Moderasi: Mendangkalkan Akidah Generasi
Oleh: Husnia (Pemerhati Sosial)
Menempuh pendidikan adalah suatu
keharusan bagi anak dan memahamkan pendidikan merupakan tugas seorang guru. Dalam
pendidikan bukan hanya soal transfer ilmu, melainkan lebih dari itu.
Terciptanya karakter beserta moral adalah puncak keberhasilan dalam pendidikan.
Keserasian antar guru dan siswa akan memberikan pengaruh besar untuk
anak didik. Maka dari itu guru menjadi patokan terpenting dalam tercapainya
pendidikan yang berkualitas apalagi pendidik yang mengajar dalam ranah Sekolah
Islam.
Analis Kepegawaian Kementerian Agama
(Kemenag) Sulsel Andi Syaifullah mengatakan, kebijakan penempatan guru beragama
Kristen di sekolah Islam atau Madrasah sejalan dengan Peraturan Menteri Agama
(PMA) Republik Indonesia. Tentang Pengangkatan Guru Madrasah khususnya pada Bab
VI Pasal 30. PMA Nomor 90 Tahun 2013 telah diperbaharui dengan PMA nomor
60 tahun 2015 dan PMA nomor 66 tahun 2016, dimana pada Bab VI pasal 30
dicantumkan tentang standar kualifikasi umum calon guru madrasah (khususnya
pada poin a), yaitu beriman dan bertakwa kepada Tuhan Yang Maha Esa. “Tidak
disebutkan bahwa harus beragama Islam,”
terang Andi Syaifullah, dikutip dari laman resmi Kementerian Agama Sulawesi
Selatan, Sabtu 30 Januari 2021. (SuaraSulsel.id)
Sekularisme Menciptakan
Moderasi
Lebih lanjut, Kemenag Sulsel Andi
Syaifullah memaparkan, “Kan guru non Muslim yang
ditempatkan di madrasah ini akan mengajarkan mata pelajaran umum, bukan
pelajaran agama. Jadi saya pikir tidak ada masalah. Bahkan ini salah satu
manifestasi dari moderasi beragama, dimana islam tidak menjadi ekslusif bagi
agama lainnya,” dilansir idtodaynews dari
Suara, Sabtu (30/1). Menurutnya dengan seperti ini, akan menghilangkan moderasi
agama yakni sikap dan pandangan yang tidak berlebihan, tidak ekstrem dan tidak
radikal (tatharruf) terhadap agama.
Memposisikan agama berdasarkan keadaan, bukan sebaliknya.
Hal senada
disampaikan oleh Eti Kurniawati Calon Pegawai Negeri Sipil (CPNS) alumni Geografi
Universitas Negeri Makassar (UNM) beragama kristen mengatakan, akan berusaha melangkah
sesuai dengan kaidah agamanya yang juga menghargai perbedaan keyakinan orang
lain.
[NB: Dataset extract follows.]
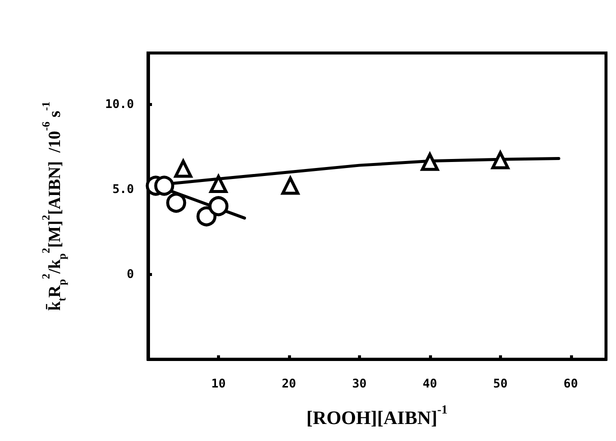 This screenshot has width=616, height=441. Describe the element at coordinates (360, 383) in the screenshot. I see `x-tick-label: 30` at that location.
Menjalankan agama dengan biasa-biasa saja tanpa fanatik terhadap
masing-masing penganutnya. Eti pun mengatakan, “Contohnya, karena lingkungan tempatku nanti semua pada pakai
jilbab, maka saya harus beradaptasi dengan menggunakan baju lengan panjang dan
rok panjang pula.”
Harus dipahami, moderasi membawa pengaruh
buruk dalam pendidikan anak, peluang guru non Muslim mengajar di sekolah Islam semakin
terbuka lebar yang berakibat pada pola sikap anak yang tak diliputi aturan
agama dalam bertindak pada kehidupan sehari-hari. Sebab, sekolah Islam diciptakan
bukan hanya ingin mencetak generasi berkompeten yang memiliki ilmu pengetahuan
yang luas akan tetapi orientasinya adalah mempunyai akhlaqul karimah, bermoral baik
serta membangun adab bertingkah laku karena anak tak serta merta menerima ilmu
dari teori belaka, namun anak akan belajar dari bagaimana guru bersikap yang
baik menurut akidah Islam sehingga tiruan yang dilakukan anak adalah yang tepat
untuk dilakukan.
Hal ini dibenarkan oleh ustadz Adian
Husaini, Peneliti Islam yang berfokus pada pendidikan mengatakan, "Tujuan pendidikan dalam Islam adalah melahirkan manusia
yang beradab (insan adaby) atau manusia yang baik (good man).” Maka dari itu pendidikan
berorientasi kepada sikap anak bukan tinggi rendahnya ilmu yang didapat.
Generasi yang minim pola sikap sesuai
kaidah islam membawa anak pada kehancuran moral, munculnya rasa tidak saling
menghargai karena pendidikannya yang tinggi, keangkuhan serta masa bodoh dalam
bersikap. Inilah bahaya Moderisasi agama bukan hanya memberikan izin kepada
pengajar non Muslim untuk mengajar di sekolah Islam, akan tetapi membuat anak semakin jauh
dari aturan agama selama berada di lingkungan sosial.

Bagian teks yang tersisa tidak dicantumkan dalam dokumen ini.